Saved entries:
^^^^
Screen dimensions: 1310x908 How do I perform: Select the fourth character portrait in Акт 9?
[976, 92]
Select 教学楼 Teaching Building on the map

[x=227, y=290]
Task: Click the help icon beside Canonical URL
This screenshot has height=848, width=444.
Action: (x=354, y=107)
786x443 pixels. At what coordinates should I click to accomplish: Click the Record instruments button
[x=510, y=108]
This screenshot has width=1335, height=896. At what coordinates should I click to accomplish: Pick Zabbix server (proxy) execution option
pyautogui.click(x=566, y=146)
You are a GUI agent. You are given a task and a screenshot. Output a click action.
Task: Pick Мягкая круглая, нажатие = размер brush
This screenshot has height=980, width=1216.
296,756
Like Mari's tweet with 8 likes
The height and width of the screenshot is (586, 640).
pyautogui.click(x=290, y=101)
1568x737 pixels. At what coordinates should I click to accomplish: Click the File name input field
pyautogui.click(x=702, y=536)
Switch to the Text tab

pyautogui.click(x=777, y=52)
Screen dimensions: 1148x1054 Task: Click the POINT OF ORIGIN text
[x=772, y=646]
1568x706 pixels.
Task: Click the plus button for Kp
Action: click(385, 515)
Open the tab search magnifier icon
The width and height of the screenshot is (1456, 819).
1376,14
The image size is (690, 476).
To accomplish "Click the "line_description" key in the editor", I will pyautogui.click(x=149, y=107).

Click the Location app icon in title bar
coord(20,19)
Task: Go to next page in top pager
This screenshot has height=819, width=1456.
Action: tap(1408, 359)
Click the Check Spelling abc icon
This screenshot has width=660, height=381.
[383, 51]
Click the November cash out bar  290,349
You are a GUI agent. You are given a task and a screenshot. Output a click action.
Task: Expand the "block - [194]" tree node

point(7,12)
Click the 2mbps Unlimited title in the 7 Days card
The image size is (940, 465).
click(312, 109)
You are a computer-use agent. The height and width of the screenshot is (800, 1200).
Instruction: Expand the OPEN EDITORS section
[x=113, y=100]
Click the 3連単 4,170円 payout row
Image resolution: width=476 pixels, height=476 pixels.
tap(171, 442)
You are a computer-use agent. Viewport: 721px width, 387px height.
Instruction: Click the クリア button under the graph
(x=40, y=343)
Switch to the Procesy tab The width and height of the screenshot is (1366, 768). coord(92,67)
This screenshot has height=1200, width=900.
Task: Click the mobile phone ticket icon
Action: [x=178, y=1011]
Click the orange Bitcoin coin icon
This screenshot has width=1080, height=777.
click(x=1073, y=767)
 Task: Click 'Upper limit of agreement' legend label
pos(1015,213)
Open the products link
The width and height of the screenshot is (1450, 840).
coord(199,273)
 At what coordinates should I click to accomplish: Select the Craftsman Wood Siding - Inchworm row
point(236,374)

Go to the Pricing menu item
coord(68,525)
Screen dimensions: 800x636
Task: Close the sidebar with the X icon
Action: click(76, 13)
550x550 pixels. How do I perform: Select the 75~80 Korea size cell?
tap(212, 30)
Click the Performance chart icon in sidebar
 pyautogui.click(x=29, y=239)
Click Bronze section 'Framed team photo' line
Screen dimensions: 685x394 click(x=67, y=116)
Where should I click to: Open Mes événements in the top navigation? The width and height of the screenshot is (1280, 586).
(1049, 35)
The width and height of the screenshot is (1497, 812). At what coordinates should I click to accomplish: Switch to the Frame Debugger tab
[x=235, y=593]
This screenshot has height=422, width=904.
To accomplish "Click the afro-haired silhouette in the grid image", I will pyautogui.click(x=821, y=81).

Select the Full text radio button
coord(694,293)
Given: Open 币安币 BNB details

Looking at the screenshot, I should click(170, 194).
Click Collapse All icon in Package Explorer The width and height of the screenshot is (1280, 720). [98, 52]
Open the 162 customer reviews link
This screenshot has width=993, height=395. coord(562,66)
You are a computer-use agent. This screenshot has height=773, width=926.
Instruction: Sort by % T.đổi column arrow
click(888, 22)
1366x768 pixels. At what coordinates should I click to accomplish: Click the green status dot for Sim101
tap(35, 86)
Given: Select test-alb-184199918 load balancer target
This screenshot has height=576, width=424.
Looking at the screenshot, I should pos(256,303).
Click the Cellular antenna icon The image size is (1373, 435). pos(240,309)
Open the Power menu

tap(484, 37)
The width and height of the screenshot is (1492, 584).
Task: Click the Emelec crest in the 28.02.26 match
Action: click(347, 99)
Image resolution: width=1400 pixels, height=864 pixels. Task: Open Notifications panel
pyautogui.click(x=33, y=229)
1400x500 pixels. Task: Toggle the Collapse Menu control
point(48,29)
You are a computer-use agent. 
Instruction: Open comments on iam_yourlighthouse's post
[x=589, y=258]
^^^^
- **PROBLEM STATEMENT**: When the word "agent" shows up in a line of the entries, report that line.

- **ANSWER SECTION**:
You are a GUI agent. You are given a task and a screenshot. Output a click action.
You are a GUI agent. You are given a task and a screenshot. Output a click action.
You are a computer-use agent. The height and width of the screenshot is (800, 1200).
You are a computer-use agent. Viewport: 721px width, 387px height.
You are a computer-use agent. This screenshot has height=773, width=926.
You are a computer-use agent. 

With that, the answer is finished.